__What you have to do__
List every person named by full name in the menopause article.

__Supplied passage__
Menopause matters: it’s time to talk

5 min read

It’s time to talk

Conversations around the menopause are opening up, but it can still be daunting to talk to the men in your life about what you’re going through. Here’s why you should try, and how to do it…

WORDS | Claire Munnings

When Sinead Sharkey-Steenson, a 47-year-old mum-of-two from Belfast, first spoke to her husband about her peri-menopausal symptoms she says it felt like a huge weight off her shoulders. “At the start, I didn’t really want to admit what I was going through, even to myself,” she says, “but when I started to feel really low, I could see my husband starting to wonder if it was something to do with him and I decided I wanted to be totally open with how I was feeling. So instead of holding it all in, I broached it over a glass of wine. He was so lovely and understanding and has been incredibly supportive ever since. He’s not great with tears but now knows to ask whether I need a hug, and often that’s all it takes.”

Sinead, who’s a career coach and the founder of leadership coaching platform Generation Women (genwomen. global), has also been open about the menopause with other men in her life, including her brothers.

“Their response has been quite a shock,” she reveals. “I expected they’d be sympathetic, but I’ve been surprised by just how supportive they’ve been. One of my brothers is a nurse so I often ask him about medical things and he’s always on hand for good advice. The other has a number of friends going through menopause and has taken it upon himself to get educated. They both check in on me regularly to see how I’m doing.”

COMMUNICATION IS KEY

For Sinead, sharing the highs and lows of the menopause has changed her experience of it, and enabled her to gain extra support from those she loves. And this is something menopause coach Kate Usher (menopauseinbusiness.com) is keen to encourage other women to do.

“Menopause for too long has been seen as a woman-only issue,” Kate says. “Until recently it has been a complex knit of shame, social discomfort and historical stereotypes, reinforcing the need to keep it private and us silent. This has meant that women have arrived at this phase in life with little knowledge of what is to come. Men however have been excluded from any discussion and are completely unaware of what it is or how it might affect us. They have been actively taught by the same historical practices not to get involved. While it might feel uncomfortable starting the conversation around menopause, it is essential. Men are not mind readers. They will not understand – unless they have prior experience – what is going on.”

__Supplied records__
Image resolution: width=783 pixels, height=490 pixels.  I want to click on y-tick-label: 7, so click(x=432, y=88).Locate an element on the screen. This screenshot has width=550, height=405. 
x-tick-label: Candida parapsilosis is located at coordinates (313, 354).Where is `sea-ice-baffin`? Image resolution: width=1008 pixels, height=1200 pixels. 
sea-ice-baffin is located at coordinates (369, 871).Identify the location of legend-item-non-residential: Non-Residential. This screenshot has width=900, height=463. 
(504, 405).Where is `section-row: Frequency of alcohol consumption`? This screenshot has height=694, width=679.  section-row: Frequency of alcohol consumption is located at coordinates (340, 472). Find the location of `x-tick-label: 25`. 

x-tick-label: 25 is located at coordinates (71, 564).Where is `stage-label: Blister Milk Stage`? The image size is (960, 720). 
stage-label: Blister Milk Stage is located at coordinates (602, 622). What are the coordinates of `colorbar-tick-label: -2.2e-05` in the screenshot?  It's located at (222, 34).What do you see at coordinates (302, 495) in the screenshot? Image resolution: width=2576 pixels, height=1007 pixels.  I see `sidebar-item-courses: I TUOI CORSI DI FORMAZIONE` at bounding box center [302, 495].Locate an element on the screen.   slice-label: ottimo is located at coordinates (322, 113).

__Response below__
Claire Munnings
Sinead Sharkey-Steenson
Kate Usher